What is the particularity of the North Atlantic sea cucumber species? What differs with warm-water species?
"Sea cucumbers can be found in both cold and warm waters and their species diversity is great. The diversity and adaptation to different environments is also reflected in their diverse biochemical ingredients and compound structures."
"Parastichopus tremulus, or the Norwegian red sea cucumber is considered an ideal product for the Chinese market due to its size, taste properties and nutritional content. Although documented in Icelandic oceans, this species has not been a target for fishing."
"The main species caught in icelandic oceans is Cucumaria frondosa or the orange-footed sea cucumber which is one of the most abundant and widespread species of holothurians within the North Atlantic Ocean.
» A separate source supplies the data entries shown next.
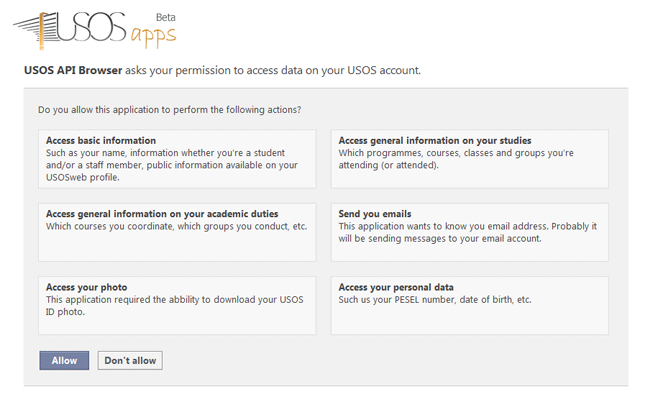The image size is (650, 397).
Task: Click the email address explanation text
Action: pos(468,232)
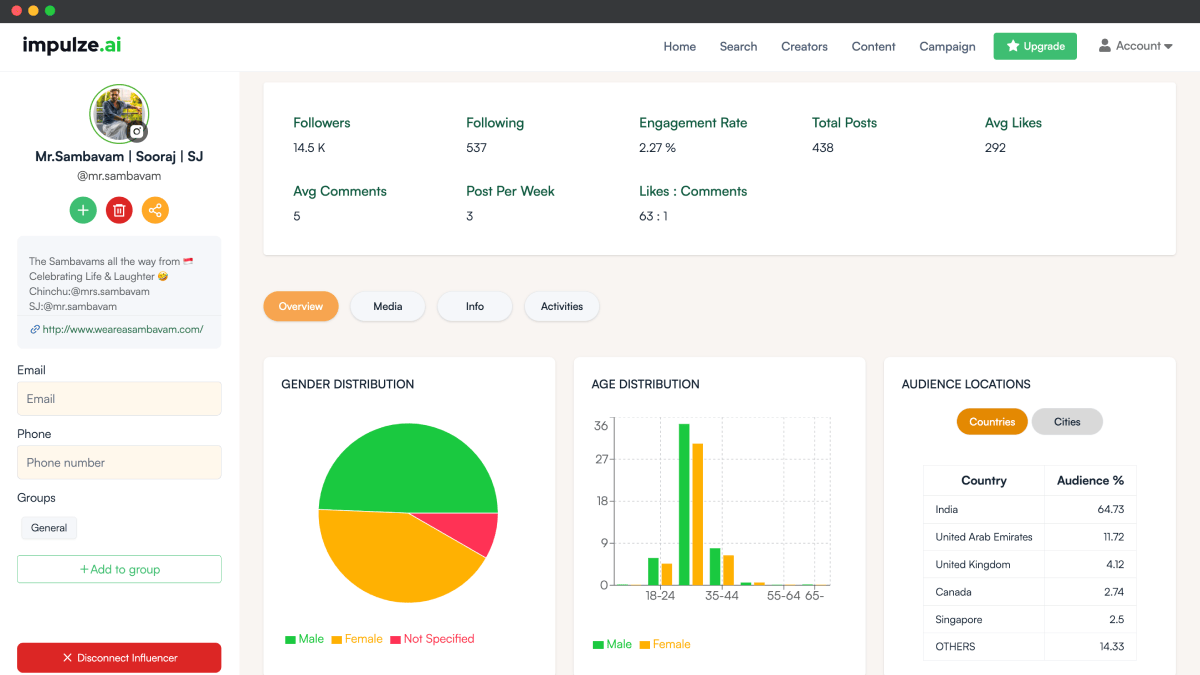Click the star Upgrade button
The image size is (1200, 675).
point(1034,46)
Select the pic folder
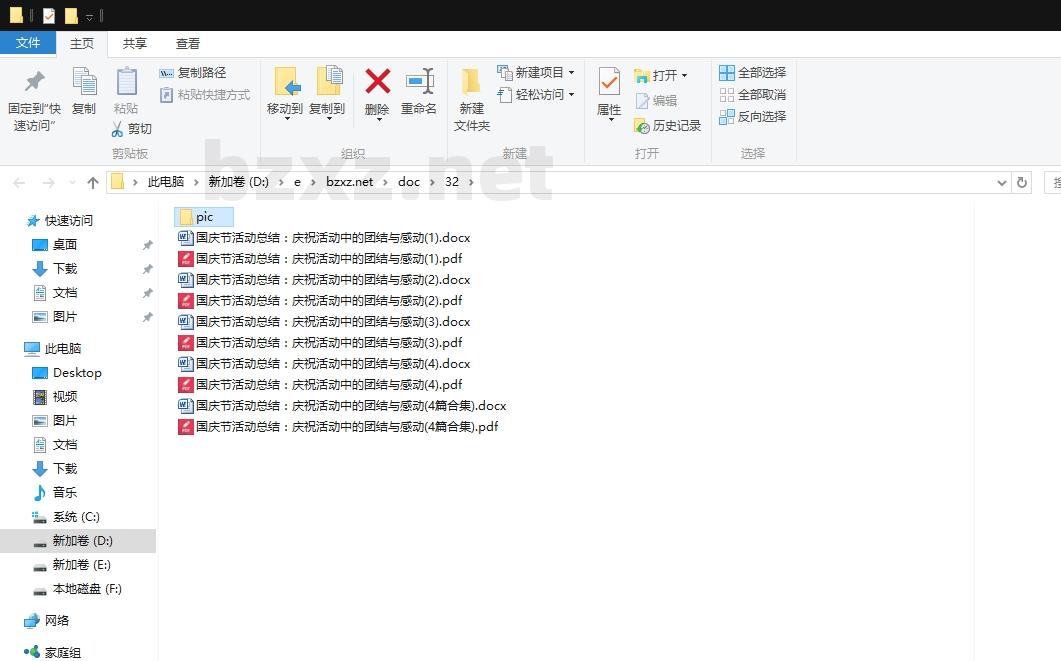The image size is (1061, 661). pyautogui.click(x=203, y=217)
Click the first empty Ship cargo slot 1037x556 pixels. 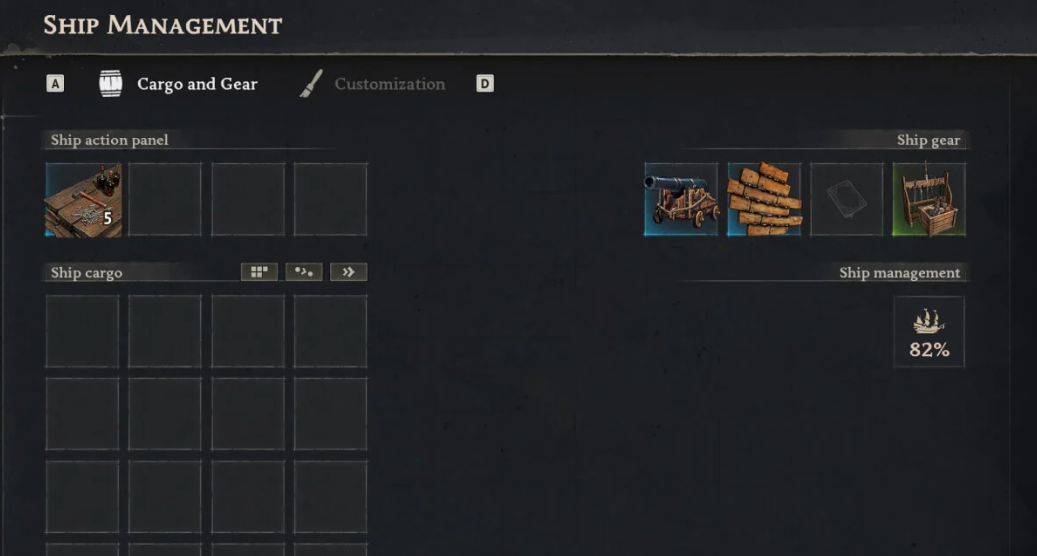coord(82,331)
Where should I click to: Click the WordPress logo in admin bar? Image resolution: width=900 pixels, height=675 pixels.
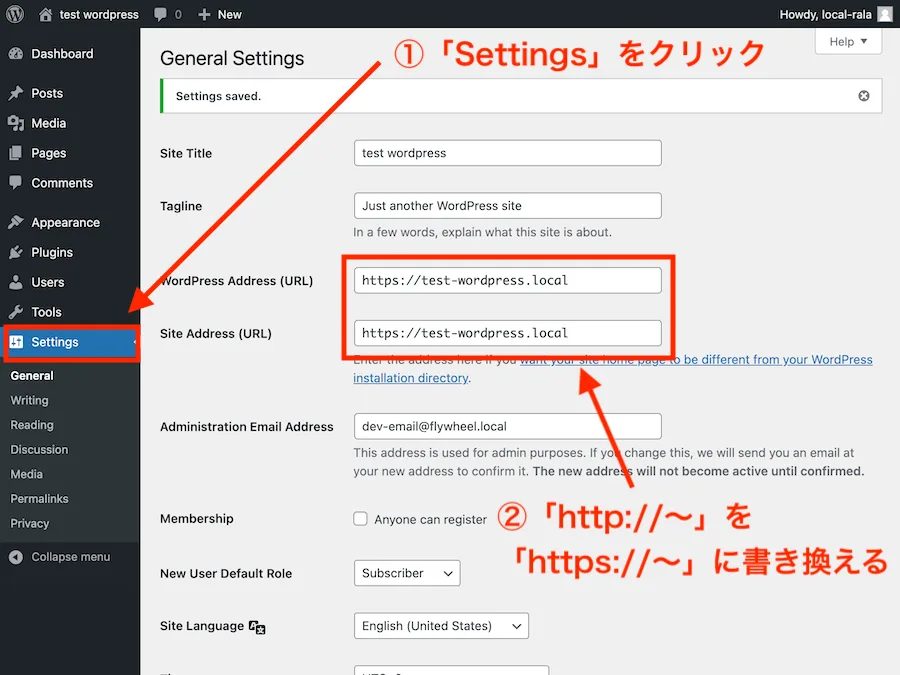(x=13, y=14)
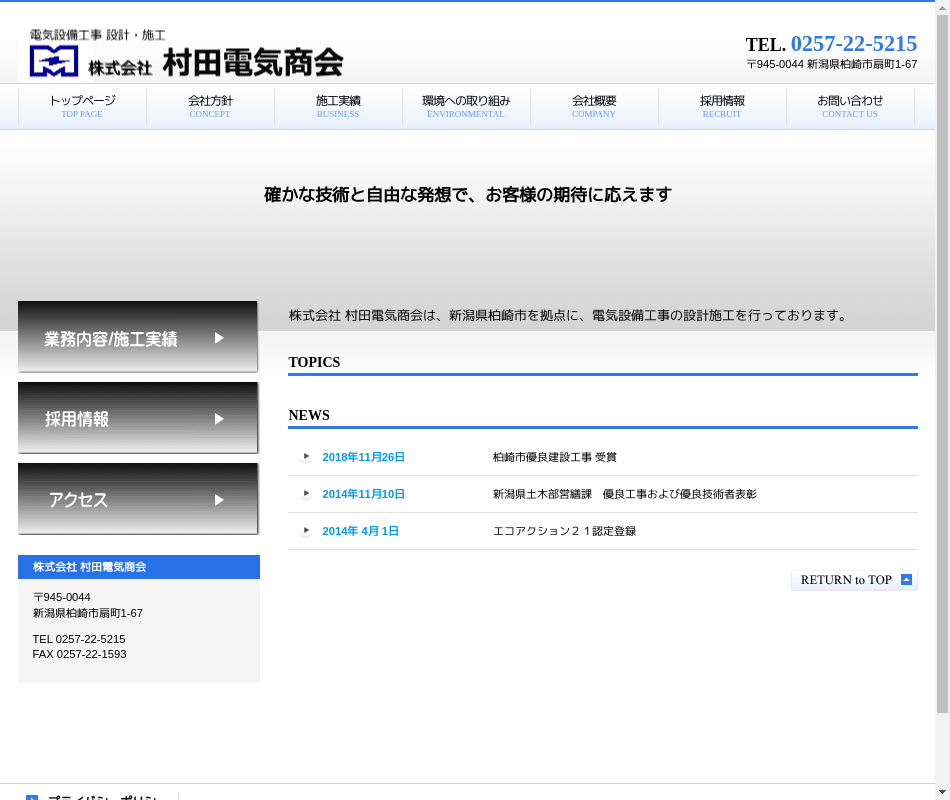Click the Murata Denki company logo

coord(185,53)
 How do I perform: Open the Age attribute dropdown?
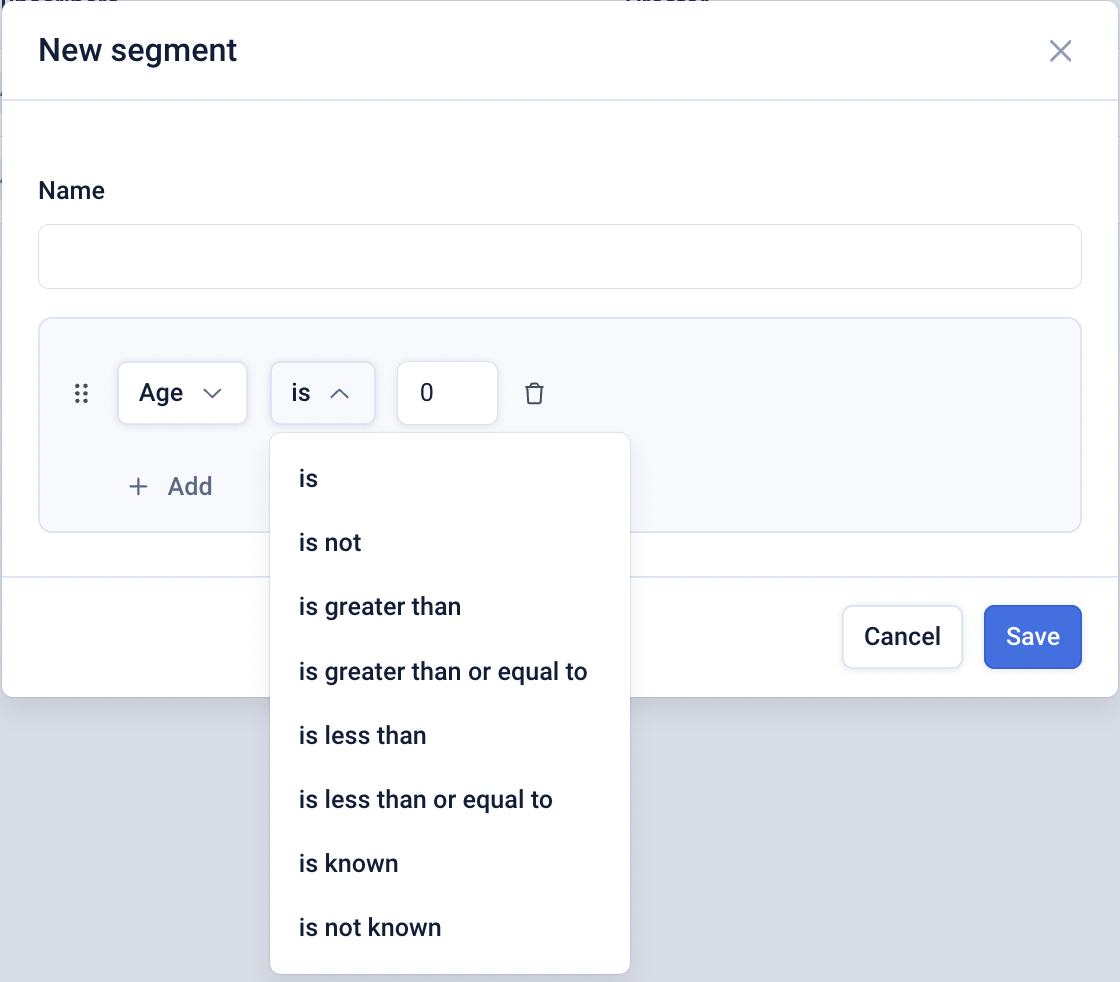coord(182,393)
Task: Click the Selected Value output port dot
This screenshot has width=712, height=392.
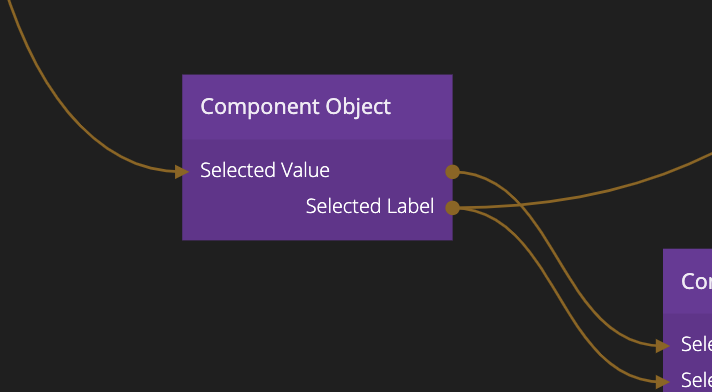Action: pos(452,172)
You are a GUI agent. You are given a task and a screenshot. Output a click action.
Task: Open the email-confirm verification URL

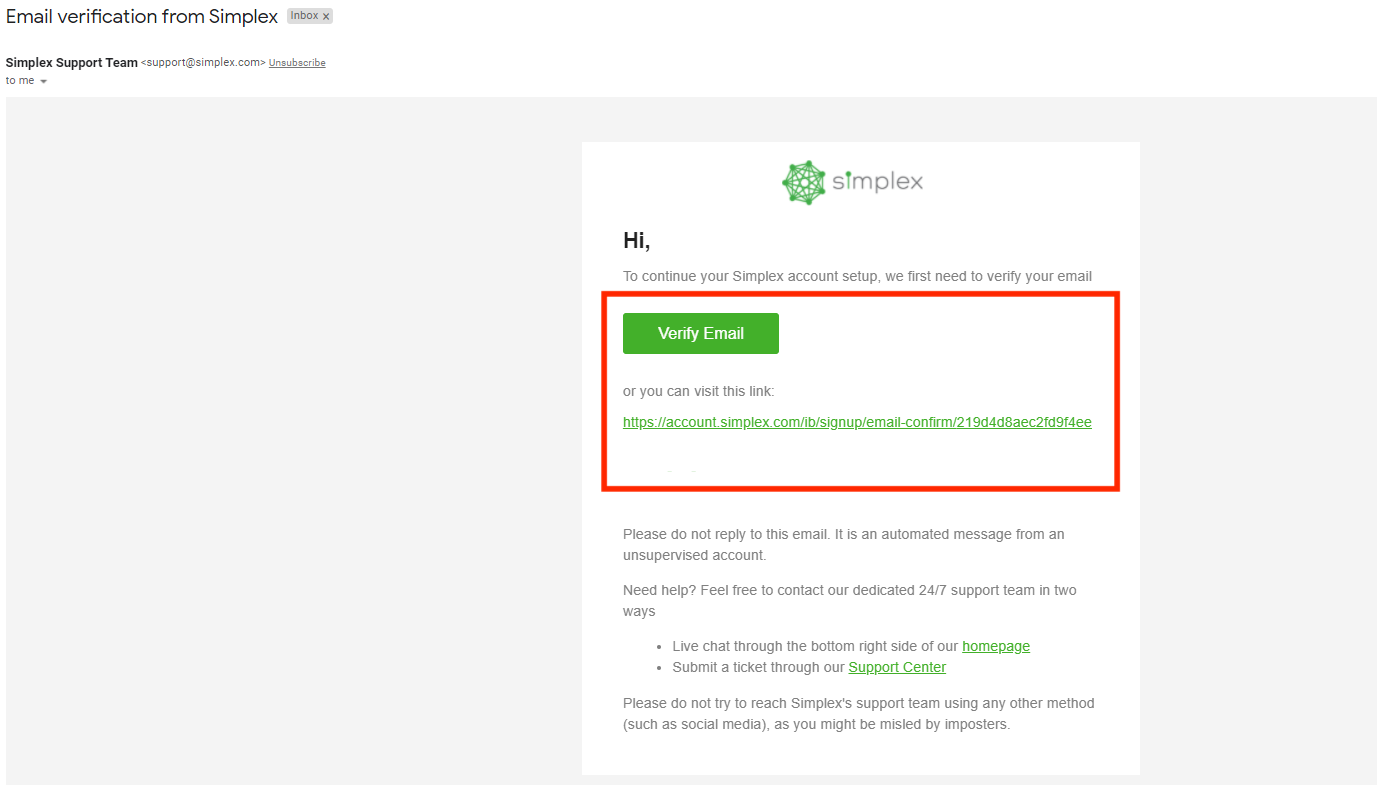point(857,421)
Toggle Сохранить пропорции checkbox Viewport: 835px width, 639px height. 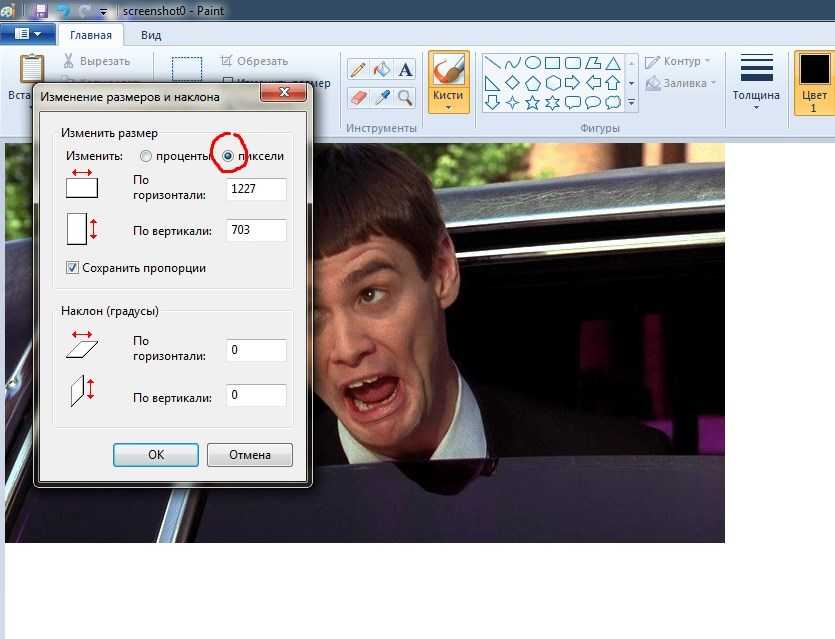72,268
It is larger than the Norwegian red sea cucumber and considered of less commercial interest. Nevertheless, it has been exported from Iceland in substantial quantities to China in recent years."
What are the challenges to improve sea cucumber uses?
"I think the challenge to improve sea cucumber uses mainly concerns the importance of conducting sustainable and controlled fisheries."
"Regarding improved valorisation, many sea cucumber-based supplement products are crude extracts or simply dried and ground sea cucumbers. It is a challenge to isolate and purify compounds from the sea cucumber tissue in a cost-effective way. Methods and protocols need to be optimized and up scaled to yield refined marketable products. At the same time the rest raw material also needs to be processed in a cascaded manner to optimize utilization of the different components because the sea cucumbers are a valuable and a limited source."